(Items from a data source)
- Opening Delimiter -
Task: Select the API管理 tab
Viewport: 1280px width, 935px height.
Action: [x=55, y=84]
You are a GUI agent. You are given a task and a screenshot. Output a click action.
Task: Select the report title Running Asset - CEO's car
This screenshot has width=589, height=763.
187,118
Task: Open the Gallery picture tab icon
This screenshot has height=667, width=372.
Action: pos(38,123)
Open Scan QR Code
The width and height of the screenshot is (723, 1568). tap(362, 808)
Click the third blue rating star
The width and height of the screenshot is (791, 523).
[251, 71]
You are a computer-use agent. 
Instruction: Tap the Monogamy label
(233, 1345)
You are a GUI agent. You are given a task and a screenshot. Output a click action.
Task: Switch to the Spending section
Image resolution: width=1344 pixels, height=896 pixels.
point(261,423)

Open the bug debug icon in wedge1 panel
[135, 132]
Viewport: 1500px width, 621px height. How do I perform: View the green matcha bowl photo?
- Closing Delimiter -
ASSIGNMENT
Please report every line of the records above that contains the word "Select".

TASK RESPONSE
Task: Select the API管理 tab
Task: Select the report title Running Asset - CEO's car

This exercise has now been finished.